More world leaders have recognized Biden’s victory, with Australia, Japan and South Korea joining the list of allies congratulating Biden in phone calls. China and Russia, meanwhile, have held off.
As Trump, the first U.S. president to lose a re-election bid since 1992, desperately tries to cling to power, his administration has resisted cooperating with transition efforts.
Democrats and other critics have accused Trump of aiming to undermine public trust in the U.S. election system and delegitimize Biden’s victory through unproven, anecdotal claims of voter fraud.
In Klain, meanwhile, Biden brings in a trusted and experienced operative who also served as Vice President Al Gore’s top aide during Bill Clinton’s administration. Klain also advised Gore’s presidential campaign during the 2000 Florida recount that ended with the Supreme Court handing George W. Bush the victory.
As Biden’s chief of staff during the 2008-2009 financial crisis, Klain helped oversee the implementation of the $787 billion Recovery Act that boosted the then-cratering economy.
“(Klain’s) deep, varied experience and capacity to work with people all across the political spectrum is precisely what I need in a White House chief of staff,” Biden said in a statement.
TRUMP 2024?
While Trump has remained publicly defiant over the election results, he has also been pondering another run for the presidency in 2024.
On Wednesday, he endorsed a top ally, Ronna McDaniel, to remain in her job as the chair of the Republican National Committee – an unusual move for an outgoing president.

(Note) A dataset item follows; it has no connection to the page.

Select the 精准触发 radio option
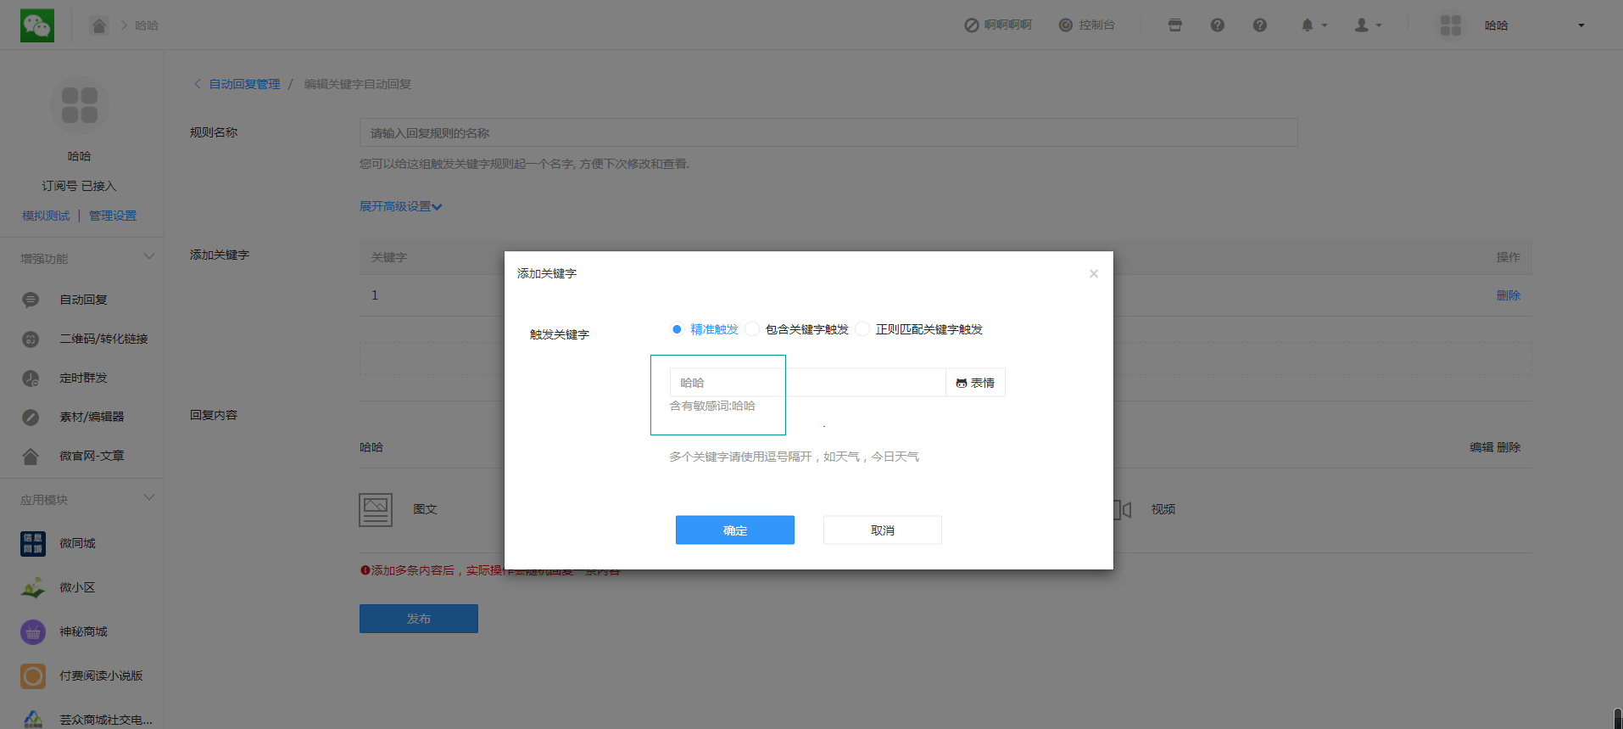This screenshot has width=1623, height=729. 677,329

In the meantime, Trump’s 2020 campaign continued to fight a rearguard action, bringing a new lawsuit in Michigan. The suit appeared unlikely to alter the outcome in the state, won by Trump won in 2016: he was losing by roughly 148,000 votes, or 2.6 percentage points, in unofficial Michigan vote totals, according to Edison Research.
The lawsuit made allegations of voting misconduct, with the focus on the Democratic stronghold of Wayne County, which includes Detroit. Jake Rollow, a spokesman for the Michigan Department of State, said the Trump campaign was promoting false claims to erode public confidence in the election.

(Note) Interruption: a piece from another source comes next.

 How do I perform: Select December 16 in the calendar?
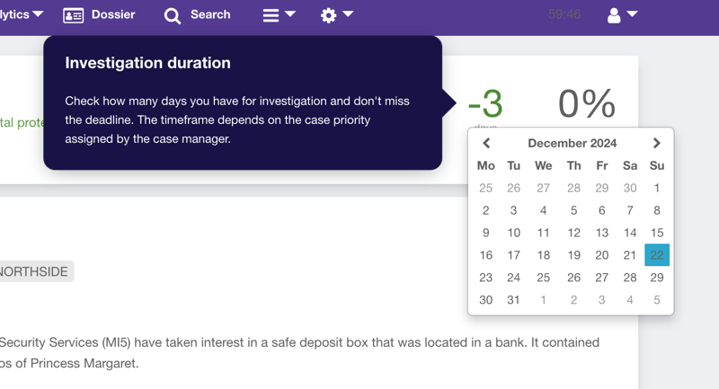click(x=486, y=255)
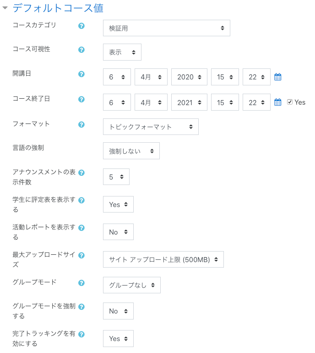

“It does not change the truth: Michigan’s elections were conducted fairly, securely, transparently, and the results are an accurate reflection of the will of the people,” Rollow said in a statement.
Judges have tossed out several Trump lawsuits, and legal experts say the litigation has scant chance of changing the outcome.
One Republican strategist with ties to the White House said the legal maneuvers and push for recounts were aimed at coming up with support for Trump’s claims of voter fraud. He declined to be identified to discuss internal White House deliberations.
The strategist, like many others close to the effort, acknowledged the Trump campaign faced an uphill struggle.
“They’re looking at throwing up a hundred Hail Marys,” he said, using a football term referring to a long, desperate pass at the end of a game by a losing team with only a slim chance of success.